[EXERCISE PASSAGE]
◆ ◆ ◆ ◆ ◆

HAPPENING TODAY — State Sen. Daniel Squadron will hold a hearing at 10:30 a.m. at the Henry Street Settlement Gym to discuss delivering social services to high-risk families from prenatal to pre-k, including maternal home visiting.

ALSO HAPPENING TODAY — Sen. Dean Heller, a Nevada Republican, and Rep. Joe Courtney, a Democrat from Connecticut, will hold a 11 a.m. Capitol Hill press conference to unveil Senate legislation repealing the Affordable Care Act’s 40 percent excise tax on high cost health plans. There is bipartisan support for repealing the tax, but no agreement yet on how to make up the $87 billion in revenue that tax is slated to generate.

◆ ◆ ◆ ◆ ◆

Collected data
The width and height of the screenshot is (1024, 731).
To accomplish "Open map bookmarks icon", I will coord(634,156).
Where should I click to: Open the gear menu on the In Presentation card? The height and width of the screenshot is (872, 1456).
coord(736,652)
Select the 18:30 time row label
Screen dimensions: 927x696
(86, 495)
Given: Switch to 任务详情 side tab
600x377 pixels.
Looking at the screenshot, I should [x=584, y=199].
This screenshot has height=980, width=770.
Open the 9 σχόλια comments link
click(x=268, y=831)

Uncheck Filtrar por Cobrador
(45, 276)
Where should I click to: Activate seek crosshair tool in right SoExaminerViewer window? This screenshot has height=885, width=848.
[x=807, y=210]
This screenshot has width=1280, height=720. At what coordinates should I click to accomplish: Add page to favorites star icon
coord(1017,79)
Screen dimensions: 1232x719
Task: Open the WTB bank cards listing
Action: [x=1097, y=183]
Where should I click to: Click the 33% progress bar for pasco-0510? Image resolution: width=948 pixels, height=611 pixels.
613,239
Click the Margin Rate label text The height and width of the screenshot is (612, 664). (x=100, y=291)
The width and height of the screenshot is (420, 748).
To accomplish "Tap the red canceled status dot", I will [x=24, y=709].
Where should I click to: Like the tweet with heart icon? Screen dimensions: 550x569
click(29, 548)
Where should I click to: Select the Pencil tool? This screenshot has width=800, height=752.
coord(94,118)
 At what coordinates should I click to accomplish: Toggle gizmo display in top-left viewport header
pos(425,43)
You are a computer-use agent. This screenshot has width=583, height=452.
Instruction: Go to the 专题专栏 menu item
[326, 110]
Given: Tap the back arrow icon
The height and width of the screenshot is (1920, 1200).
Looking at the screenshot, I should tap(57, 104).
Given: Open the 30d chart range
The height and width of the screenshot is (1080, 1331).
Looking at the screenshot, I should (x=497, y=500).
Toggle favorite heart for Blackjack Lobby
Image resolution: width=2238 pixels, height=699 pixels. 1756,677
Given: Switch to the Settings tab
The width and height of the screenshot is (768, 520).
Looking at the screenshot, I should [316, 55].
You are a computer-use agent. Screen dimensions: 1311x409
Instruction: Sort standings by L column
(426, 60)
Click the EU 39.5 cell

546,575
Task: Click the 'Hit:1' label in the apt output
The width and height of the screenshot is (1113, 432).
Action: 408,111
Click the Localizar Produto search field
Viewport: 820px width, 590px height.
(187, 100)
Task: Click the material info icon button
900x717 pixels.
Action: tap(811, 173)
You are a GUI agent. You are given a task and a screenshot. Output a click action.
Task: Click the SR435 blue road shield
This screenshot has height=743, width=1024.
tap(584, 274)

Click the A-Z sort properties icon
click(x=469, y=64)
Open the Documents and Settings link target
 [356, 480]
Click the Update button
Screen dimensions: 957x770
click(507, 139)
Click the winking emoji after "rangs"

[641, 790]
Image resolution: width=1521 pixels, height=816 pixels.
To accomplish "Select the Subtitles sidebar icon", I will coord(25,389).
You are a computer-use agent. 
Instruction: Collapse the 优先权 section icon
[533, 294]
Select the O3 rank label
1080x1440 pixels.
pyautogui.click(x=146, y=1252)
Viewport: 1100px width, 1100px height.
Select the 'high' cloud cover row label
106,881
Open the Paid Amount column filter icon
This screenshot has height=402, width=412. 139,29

◆ ◆ ◆ ◆ ◆

Continue the health policy news brief from the point where it stops.

[RESPONSE AREA]
HAPPENING THIS WEEK — The Cancer Research Institute, the Association for Cancer Immunotherapy, the European Academy of Tumor Immunology and the American Association for Cancer Research are jointly sponsoring the first International Cancer Immunotherapy Conference: Translating Science Into Survival, Sept. 16-19, at the Sheraton New York Times Square Hotel. The conference is already sold out. More information can be found here:

DON’T DO THAT — A New Jersey woman admitted in federal court Wednesday that she sold patient information from a New Jersey hospital, the U.S. Attorney’s Office said in a statement. Okeisha Carey, 48, was working as the billing supervisor in a Bergen County hospital when she took more than 250 patient records and sold them for cash, according to prosecutors. The records included personal information, such as patients’ names, dates of birth, Social Security numbers, and Medicare and Medicaid insurance information. She pleaded guilty to disclosing individually identifiable health information and faces up to 10 years in prison and a fine of up to $250,000, or twice the gross gain or loss from the crime, prosecutors said. She will be sentenced on Dec. 11.

PHARMA REPORT — A study in the journal BMJ found Paxil is not safe for teenagers, upending conventional wisdom.

INSURANCE REPORT — Google Capital, the Internet company’s growth-equity fund, has invested $32.5 million in insurer Oscar, according to The Wall Street Journal. “The deal values two-year-old Oscar at $1.75 billion, up from a valuation of $1.5 billion when it last took funding in April.”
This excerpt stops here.